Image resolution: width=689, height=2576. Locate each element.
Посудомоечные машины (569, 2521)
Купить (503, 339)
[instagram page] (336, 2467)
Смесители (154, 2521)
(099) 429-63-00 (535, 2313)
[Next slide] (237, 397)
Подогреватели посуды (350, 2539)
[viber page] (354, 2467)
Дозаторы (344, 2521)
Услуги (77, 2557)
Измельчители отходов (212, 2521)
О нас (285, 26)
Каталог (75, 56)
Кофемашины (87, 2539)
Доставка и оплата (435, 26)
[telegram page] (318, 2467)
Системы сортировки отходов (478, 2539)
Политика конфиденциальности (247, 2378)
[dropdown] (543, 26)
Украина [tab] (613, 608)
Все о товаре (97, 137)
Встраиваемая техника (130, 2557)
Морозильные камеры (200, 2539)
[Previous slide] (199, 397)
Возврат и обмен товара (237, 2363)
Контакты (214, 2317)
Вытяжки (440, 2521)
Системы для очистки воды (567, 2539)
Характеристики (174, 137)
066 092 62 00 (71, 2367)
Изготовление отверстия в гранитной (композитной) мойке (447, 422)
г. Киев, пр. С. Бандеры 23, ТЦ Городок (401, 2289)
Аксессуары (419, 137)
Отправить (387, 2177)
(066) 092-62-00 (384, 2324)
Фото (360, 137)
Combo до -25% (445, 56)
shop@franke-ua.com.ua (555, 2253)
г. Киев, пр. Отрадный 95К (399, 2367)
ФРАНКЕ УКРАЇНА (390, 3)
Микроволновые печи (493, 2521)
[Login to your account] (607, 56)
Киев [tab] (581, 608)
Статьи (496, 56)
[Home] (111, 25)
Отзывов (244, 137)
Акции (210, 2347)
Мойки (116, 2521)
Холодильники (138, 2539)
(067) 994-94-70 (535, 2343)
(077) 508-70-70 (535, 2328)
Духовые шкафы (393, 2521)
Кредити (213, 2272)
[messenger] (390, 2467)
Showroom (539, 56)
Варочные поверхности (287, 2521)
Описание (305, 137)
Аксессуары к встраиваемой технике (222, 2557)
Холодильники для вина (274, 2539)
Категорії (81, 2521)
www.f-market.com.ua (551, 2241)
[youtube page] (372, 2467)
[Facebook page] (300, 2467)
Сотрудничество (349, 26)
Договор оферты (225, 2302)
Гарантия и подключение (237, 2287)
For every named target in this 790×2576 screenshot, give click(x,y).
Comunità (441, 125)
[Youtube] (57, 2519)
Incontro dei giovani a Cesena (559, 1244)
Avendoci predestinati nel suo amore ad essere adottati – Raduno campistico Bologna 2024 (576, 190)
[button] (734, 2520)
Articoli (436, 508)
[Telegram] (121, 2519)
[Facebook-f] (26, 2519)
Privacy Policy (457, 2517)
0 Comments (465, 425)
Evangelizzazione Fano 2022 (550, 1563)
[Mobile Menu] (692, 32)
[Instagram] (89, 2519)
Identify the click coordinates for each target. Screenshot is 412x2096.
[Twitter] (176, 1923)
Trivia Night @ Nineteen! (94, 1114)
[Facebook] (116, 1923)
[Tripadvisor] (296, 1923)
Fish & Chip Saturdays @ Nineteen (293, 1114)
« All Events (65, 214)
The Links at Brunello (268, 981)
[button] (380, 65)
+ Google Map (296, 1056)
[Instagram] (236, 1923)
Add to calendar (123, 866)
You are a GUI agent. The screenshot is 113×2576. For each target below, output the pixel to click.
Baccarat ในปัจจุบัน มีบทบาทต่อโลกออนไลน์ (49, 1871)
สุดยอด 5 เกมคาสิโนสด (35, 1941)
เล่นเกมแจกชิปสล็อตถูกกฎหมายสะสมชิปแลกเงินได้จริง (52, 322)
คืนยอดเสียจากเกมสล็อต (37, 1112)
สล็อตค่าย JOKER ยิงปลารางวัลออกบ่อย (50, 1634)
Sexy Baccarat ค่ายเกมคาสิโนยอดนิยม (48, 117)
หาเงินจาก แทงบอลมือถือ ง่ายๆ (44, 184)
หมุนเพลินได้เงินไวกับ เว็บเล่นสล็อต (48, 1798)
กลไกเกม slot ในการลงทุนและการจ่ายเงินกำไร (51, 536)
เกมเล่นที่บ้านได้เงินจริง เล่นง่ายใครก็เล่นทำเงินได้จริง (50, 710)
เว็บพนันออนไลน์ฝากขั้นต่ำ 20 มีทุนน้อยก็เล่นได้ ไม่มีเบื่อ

→ **WHAT THE TASK REQUIRES**: Start to finish, copy the material out exactly.

→ **OUTPUT**:
Image resolution: width=689, height=2576. Locate each element.
Посудомоечные машины (569, 2521)
Купить (503, 339)
[instagram page] (336, 2467)
Смесители (154, 2521)
(099) 429-63-00 (535, 2313)
[Next slide] (237, 397)
Подогреватели посуды (350, 2539)
[viber page] (354, 2467)
Дозаторы (344, 2521)
Услуги (77, 2557)
Измельчители отходов (212, 2521)
О нас (285, 26)
Каталог (75, 56)
Кофемашины (87, 2539)
Доставка и оплата (435, 26)
[telegram page] (318, 2467)
Системы сортировки отходов (478, 2539)
Политика конфиденциальности (247, 2378)
[dropdown] (543, 26)
Украина [tab] (613, 608)
Все о товаре (97, 137)
Встраиваемая техника (130, 2557)
Морозильные камеры (200, 2539)
[Previous slide] (199, 397)
Возврат и обмен товара (237, 2363)
Контакты (214, 2317)
Вытяжки (440, 2521)
Системы для очистки воды (567, 2539)
Характеристики (174, 137)
066 092 62 00 (71, 2367)
Изготовление отверстия в гранитной (композитной) мойке (447, 422)
г. Киев, пр. С. Бандеры 23, ТЦ Городок (401, 2289)
Аксессуары (419, 137)
Отправить (387, 2177)
(066) 092-62-00 (384, 2324)
Фото (360, 137)
Combo до -25% (445, 56)
shop@franke-ua.com.ua (555, 2253)
г. Киев, пр. Отрадный 95К (399, 2367)
ФРАНКЕ УКРАЇНА (390, 3)
Микроволновые печи (493, 2521)
[Login to your account] (607, 56)
Киев [tab] (581, 608)
Статьи (496, 56)
[Home] (111, 25)
Отзывов (244, 137)
Акции (210, 2347)
Мойки (116, 2521)
Холодильники (138, 2539)
(067) 994-94-70 (535, 2343)
(077) 508-70-70 (535, 2328)
Духовые шкафы (393, 2521)
Кредити (213, 2272)
[messenger] (390, 2467)
Showroom (539, 56)
Варочные поверхности (287, 2521)
Описание (305, 137)
Аксессуары к встраиваемой технике (222, 2557)
Холодильники для вина (274, 2539)
Категорії (81, 2521)
www.f-market.com.ua (551, 2241)
[youtube page] (372, 2467)
[Facebook page] (300, 2467)
Сотрудничество (349, 26)
Договор оферты (225, 2302)
Гарантия и подключение (237, 2287)
For every named target in this 790×2576 screenshot, give click(x,y).
Comunità (441, 125)
[Youtube] (57, 2519)
Incontro dei giovani a Cesena (559, 1244)
Avendoci predestinati nel suo amore ad essere adottati – Raduno campistico Bologna 2024 (576, 190)
[button] (734, 2520)
Articoli (436, 508)
[Telegram] (121, 2519)
[Facebook-f] (26, 2519)
Privacy Policy (457, 2517)
0 Comments (465, 425)
Evangelizzazione Fano 2022 (550, 1563)
[Mobile Menu] (692, 32)
[Instagram] (89, 2519)
Identify the click coordinates for each target. Screenshot is 412x2096.
[Twitter] (176, 1923)
Trivia Night @ Nineteen! (94, 1114)
[Facebook] (116, 1923)
[Tripadvisor] (296, 1923)
Fish & Chip Saturdays @ Nineteen (293, 1114)
« All Events (65, 214)
The Links at Brunello (268, 981)
[button] (380, 65)
+ Google Map (296, 1056)
[Instagram] (236, 1923)
Add to calendar (123, 866)
You are a GUI agent. The screenshot is 113×2576. For each target below, output the pixel to click.
Baccarat ในปัจจุบัน มีบทบาทต่อโลกออนไลน์ (49, 1871)
สุดยอด 5 เกมคาสิโนสด (35, 1941)
เล่นเกมแจกชิปสล็อตถูกกฎหมายสะสมชิปแลกเงินได้จริง (52, 322)
คืนยอดเสียจากเกมสล็อต (37, 1112)
สล็อตค่าย JOKER ยิงปลารางวัลออกบ่อย (50, 1634)
Sexy Baccarat ค่ายเกมคาสิโนยอดนิยม (48, 117)
หาเงินจาก แทงบอลมือถือ ง่ายๆ (44, 184)
หมุนเพลินได้เงินไวกับ เว็บเล่นสล็อต (48, 1798)
กลไกเกม slot ในการลงทุนและการจ่ายเงินกำไร (51, 536)
เกมเล่นที่บ้านได้เงินจริง เล่นง่ายใครก็เล่นทำเงินได้จริง (50, 710)
เว็บพนันออนไลน์ฝากขั้นต่ำ 20 มีทุนน้อยก็เล่นได้ ไม่มีเบื่อ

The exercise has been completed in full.